TASK DETAILS | Repeat each record below exactly as it is written.

Collection entries |
···

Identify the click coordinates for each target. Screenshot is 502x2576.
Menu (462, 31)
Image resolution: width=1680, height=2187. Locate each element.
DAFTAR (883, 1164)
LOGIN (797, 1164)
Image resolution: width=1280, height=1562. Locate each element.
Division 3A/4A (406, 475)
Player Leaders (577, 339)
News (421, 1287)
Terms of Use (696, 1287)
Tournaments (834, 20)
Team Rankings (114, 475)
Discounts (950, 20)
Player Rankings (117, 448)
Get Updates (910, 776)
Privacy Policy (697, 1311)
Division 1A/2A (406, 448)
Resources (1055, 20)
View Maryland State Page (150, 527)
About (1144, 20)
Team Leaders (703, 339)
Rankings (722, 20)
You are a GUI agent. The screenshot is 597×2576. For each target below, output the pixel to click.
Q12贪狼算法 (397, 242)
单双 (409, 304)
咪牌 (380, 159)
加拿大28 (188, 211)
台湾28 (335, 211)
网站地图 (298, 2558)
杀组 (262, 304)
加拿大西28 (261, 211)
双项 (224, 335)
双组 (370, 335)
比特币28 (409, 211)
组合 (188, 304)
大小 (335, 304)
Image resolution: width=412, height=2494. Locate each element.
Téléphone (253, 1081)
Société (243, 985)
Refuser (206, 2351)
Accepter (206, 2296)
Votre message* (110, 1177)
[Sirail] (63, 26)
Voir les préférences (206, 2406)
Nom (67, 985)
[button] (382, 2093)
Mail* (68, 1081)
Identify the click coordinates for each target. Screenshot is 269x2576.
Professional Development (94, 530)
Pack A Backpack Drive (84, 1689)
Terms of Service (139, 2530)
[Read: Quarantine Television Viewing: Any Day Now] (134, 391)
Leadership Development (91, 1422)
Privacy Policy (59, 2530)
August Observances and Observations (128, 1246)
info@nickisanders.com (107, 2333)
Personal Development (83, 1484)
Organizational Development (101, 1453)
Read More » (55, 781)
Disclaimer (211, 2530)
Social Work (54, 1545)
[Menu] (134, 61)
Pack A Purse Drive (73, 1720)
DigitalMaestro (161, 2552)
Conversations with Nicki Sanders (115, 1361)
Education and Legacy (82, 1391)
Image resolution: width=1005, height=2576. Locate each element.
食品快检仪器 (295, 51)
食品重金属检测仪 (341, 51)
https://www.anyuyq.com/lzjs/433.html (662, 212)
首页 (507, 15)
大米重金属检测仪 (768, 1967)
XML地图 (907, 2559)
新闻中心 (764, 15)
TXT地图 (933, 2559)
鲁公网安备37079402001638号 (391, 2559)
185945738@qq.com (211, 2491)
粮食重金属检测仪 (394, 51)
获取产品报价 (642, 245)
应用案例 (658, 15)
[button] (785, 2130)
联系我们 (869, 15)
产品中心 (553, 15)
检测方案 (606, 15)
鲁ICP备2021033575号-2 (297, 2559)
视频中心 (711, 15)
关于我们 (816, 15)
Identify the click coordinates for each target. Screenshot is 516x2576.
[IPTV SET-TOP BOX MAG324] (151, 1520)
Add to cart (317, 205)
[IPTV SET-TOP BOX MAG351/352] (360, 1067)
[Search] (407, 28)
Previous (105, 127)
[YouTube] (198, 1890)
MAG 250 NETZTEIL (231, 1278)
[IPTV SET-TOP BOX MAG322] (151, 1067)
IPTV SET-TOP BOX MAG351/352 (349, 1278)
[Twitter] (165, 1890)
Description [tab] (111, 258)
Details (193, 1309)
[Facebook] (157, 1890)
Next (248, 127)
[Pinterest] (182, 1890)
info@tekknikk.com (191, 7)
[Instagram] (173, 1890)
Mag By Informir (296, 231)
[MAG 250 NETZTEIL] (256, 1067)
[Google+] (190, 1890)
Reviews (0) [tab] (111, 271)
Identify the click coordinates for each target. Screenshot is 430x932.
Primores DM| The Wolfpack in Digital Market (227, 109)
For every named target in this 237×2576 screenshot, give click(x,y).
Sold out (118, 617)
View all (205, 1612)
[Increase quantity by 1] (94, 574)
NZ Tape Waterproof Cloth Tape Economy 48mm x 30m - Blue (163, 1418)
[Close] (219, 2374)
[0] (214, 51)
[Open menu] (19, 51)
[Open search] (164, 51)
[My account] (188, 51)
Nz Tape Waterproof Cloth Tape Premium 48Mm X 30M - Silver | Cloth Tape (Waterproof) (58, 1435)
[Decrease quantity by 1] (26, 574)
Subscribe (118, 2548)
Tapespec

···

ANSWER TO THIS EXERCISE |
Identify the click coordinates for each target. Screenshot is 502x2576.
Menu (462, 31)
Image resolution: width=1680, height=2187. Locate each element.
DAFTAR (883, 1164)
LOGIN (797, 1164)
Image resolution: width=1280, height=1562. Locate each element.
Division 3A/4A (406, 475)
Player Leaders (577, 339)
News (421, 1287)
Terms of Use (696, 1287)
Tournaments (834, 20)
Team Rankings (114, 475)
Discounts (950, 20)
Player Rankings (117, 448)
Get Updates (910, 776)
Privacy Policy (697, 1311)
Division 1A/2A (406, 448)
Resources (1055, 20)
View Maryland State Page (150, 527)
About (1144, 20)
Team Leaders (703, 339)
Rankings (722, 20)
You are a GUI agent. The screenshot is 597×2576. For each target below, output the pixel to click.
Q12贪狼算法 (397, 242)
单双 (409, 304)
咪牌 (380, 159)
加拿大28 (188, 211)
台湾28 (335, 211)
网站地图 (298, 2558)
杀组 (262, 304)
加拿大西28 (261, 211)
双项 (224, 335)
双组 (370, 335)
比特币28 (409, 211)
组合 (188, 304)
大小 (335, 304)
Image resolution: width=412, height=2494. Locate each element.
Téléphone (253, 1081)
Société (243, 985)
Refuser (206, 2351)
Accepter (206, 2296)
Votre message* (110, 1177)
[Sirail] (63, 26)
Voir les préférences (206, 2406)
Nom (67, 985)
[button] (382, 2093)
Mail* (68, 1081)
Identify the click coordinates for each target. Screenshot is 269x2576.
Professional Development (94, 530)
Pack A Backpack Drive (84, 1689)
Terms of Service (139, 2530)
[Read: Quarantine Television Viewing: Any Day Now] (134, 391)
Leadership Development (91, 1422)
Privacy Policy (59, 2530)
August Observances and Observations (128, 1246)
info@nickisanders.com (107, 2333)
Personal Development (83, 1484)
Organizational Development (101, 1453)
Read More » (55, 781)
Disclaimer (211, 2530)
Social Work (54, 1545)
[Menu] (134, 61)
Pack A Purse Drive (73, 1720)
DigitalMaestro (161, 2552)
Conversations with Nicki Sanders (115, 1361)
Education and Legacy (82, 1391)
Image resolution: width=1005, height=2576. Locate each element.
食品快检仪器 (295, 51)
食品重金属检测仪 (341, 51)
https://www.anyuyq.com/lzjs/433.html (662, 212)
首页 (507, 15)
大米重金属检测仪 (768, 1967)
XML地图 (907, 2559)
新闻中心 (764, 15)
TXT地图 (933, 2559)
鲁公网安备37079402001638号 (391, 2559)
185945738@qq.com (211, 2491)
粮食重金属检测仪 (394, 51)
获取产品报价 (642, 245)
应用案例 (658, 15)
[button] (785, 2130)
联系我们 (869, 15)
产品中心 (553, 15)
检测方案 (606, 15)
鲁ICP备2021033575号-2 (297, 2559)
视频中心 (711, 15)
关于我们 (816, 15)
Identify the click coordinates for each target. Screenshot is 516x2576.
[IPTV SET-TOP BOX MAG324] (151, 1520)
Add to cart (317, 205)
[IPTV SET-TOP BOX MAG351/352] (360, 1067)
[Search] (407, 28)
Previous (105, 127)
[YouTube] (198, 1890)
MAG 250 NETZTEIL (231, 1278)
[IPTV SET-TOP BOX MAG322] (151, 1067)
IPTV SET-TOP BOX MAG351/352 (349, 1278)
[Twitter] (165, 1890)
Description [tab] (111, 258)
Details (193, 1309)
[Facebook] (157, 1890)
Next (248, 127)
[Pinterest] (182, 1890)
info@tekknikk.com (191, 7)
[Instagram] (173, 1890)
Mag By Informir (296, 231)
[MAG 250 NETZTEIL] (256, 1067)
[Google+] (190, 1890)
Reviews (0) [tab] (111, 271)
Identify the click coordinates for each target. Screenshot is 430x932.
Primores DM| The Wolfpack in Digital Market (227, 109)
For every named target in this 237×2576 screenshot, give click(x,y).
Sold out (118, 617)
View all (205, 1612)
[Increase quantity by 1] (94, 574)
NZ Tape Waterproof Cloth Tape Economy 48mm x 30m - Blue (163, 1418)
[Close] (219, 2374)
[0] (214, 51)
[Open menu] (19, 51)
[Open search] (164, 51)
[My account] (188, 51)
Nz Tape Waterproof Cloth Tape Premium 48Mm X 30M - Silver | Cloth Tape (Waterproof) (58, 1435)
[Decrease quantity by 1] (26, 574)
Subscribe (118, 2548)
Tapespec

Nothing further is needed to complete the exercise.